**Items from a data source:**
=-=-=

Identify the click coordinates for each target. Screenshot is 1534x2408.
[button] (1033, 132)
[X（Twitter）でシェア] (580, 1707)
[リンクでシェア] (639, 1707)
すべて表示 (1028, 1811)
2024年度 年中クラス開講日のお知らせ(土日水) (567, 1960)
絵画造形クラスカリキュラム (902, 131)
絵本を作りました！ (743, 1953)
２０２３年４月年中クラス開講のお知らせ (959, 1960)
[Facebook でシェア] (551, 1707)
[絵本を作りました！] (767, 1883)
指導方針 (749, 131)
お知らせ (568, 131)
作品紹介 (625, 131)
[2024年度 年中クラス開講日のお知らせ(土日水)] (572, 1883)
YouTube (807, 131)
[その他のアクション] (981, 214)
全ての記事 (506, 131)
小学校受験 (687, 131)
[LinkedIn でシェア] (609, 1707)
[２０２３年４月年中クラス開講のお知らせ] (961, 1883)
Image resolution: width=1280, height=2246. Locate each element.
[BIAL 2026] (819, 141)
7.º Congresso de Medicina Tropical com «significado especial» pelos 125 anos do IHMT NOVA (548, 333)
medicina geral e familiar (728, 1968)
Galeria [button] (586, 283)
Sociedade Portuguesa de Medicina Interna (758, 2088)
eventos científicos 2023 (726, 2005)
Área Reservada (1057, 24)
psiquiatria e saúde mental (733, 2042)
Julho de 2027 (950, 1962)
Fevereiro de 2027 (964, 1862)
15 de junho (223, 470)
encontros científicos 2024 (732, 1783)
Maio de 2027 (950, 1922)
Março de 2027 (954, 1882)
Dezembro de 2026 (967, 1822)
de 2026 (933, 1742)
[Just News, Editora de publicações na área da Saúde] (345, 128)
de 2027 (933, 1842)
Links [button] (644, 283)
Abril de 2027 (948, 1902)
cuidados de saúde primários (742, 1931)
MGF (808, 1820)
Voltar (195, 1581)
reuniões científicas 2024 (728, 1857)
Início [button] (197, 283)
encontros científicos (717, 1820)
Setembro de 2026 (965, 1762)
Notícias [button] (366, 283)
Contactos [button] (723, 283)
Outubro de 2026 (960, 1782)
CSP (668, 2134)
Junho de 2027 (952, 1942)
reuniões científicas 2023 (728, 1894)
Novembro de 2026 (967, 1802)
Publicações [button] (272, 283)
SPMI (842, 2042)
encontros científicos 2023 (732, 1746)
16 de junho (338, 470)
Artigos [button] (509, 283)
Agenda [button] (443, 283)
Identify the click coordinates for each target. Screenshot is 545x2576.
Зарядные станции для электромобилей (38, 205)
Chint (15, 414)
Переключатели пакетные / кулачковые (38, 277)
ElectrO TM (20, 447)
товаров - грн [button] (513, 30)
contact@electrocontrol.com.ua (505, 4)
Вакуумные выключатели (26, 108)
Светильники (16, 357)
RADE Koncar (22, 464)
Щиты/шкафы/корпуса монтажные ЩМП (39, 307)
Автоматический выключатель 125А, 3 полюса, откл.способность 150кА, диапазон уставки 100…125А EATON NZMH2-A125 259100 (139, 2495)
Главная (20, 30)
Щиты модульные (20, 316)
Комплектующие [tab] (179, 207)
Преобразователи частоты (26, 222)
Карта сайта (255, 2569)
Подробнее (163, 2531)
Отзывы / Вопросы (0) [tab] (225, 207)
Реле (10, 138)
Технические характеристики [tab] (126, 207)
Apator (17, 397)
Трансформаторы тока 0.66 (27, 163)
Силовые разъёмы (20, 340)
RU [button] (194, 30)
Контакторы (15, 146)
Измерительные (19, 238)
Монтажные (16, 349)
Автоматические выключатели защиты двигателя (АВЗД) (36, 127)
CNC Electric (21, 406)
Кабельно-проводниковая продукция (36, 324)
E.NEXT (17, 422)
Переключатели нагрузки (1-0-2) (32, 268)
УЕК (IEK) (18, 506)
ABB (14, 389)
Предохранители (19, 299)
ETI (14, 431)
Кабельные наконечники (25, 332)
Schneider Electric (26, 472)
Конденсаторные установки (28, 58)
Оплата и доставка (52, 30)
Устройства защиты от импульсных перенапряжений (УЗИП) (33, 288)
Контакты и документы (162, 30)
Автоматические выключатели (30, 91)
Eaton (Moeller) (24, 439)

=-=-=

**Task:**
What is needed is an exact copy of the lines from the one containing "Щиты/шкафы/корпуса монтажные ЩМП (39, 307)" to the end of the data; please add nothing else.

**Exercise result:**
Щиты/шкафы/корпуса монтажные ЩМП (39, 307)
Автоматический выключатель 125А, 3 полюса, откл.способность 150кА, диапазон уставки 100…125А EATON NZMH2-A125 259100 (139, 2495)
Главная (20, 30)
Щиты модульные (20, 316)
Комплектующие [tab] (179, 207)
Преобразователи частоты (26, 222)
Карта сайта (255, 2569)
Подробнее (163, 2531)
Отзывы / Вопросы (0) [tab] (225, 207)
Реле (10, 138)
Технические характеристики [tab] (126, 207)
Apator (17, 397)
Трансформаторы тока 0.66 (27, 163)
Силовые разъёмы (20, 340)
RU [button] (194, 30)
Контакторы (15, 146)
Измерительные (19, 238)
Монтажные (16, 349)
Автоматические выключатели защиты двигателя (АВЗД) (36, 127)
CNC Electric (21, 406)
Кабельно-проводниковая продукция (36, 324)
E.NEXT (17, 422)
Переключатели нагрузки (1-0-2) (32, 268)
УЕК (IEK) (18, 506)
ABB (14, 389)
Предохранители (19, 299)
ETI (14, 431)
Кабельные наконечники (25, 332)
Schneider Electric (26, 472)
Конденсаторные установки (28, 58)
Оплата и доставка (52, 30)
Устройства защиты от импульсных перенапряжений (УЗИП) (33, 288)
Контакты и документы (162, 30)
Автоматические выключатели (30, 91)
Eaton (Moeller) (24, 439)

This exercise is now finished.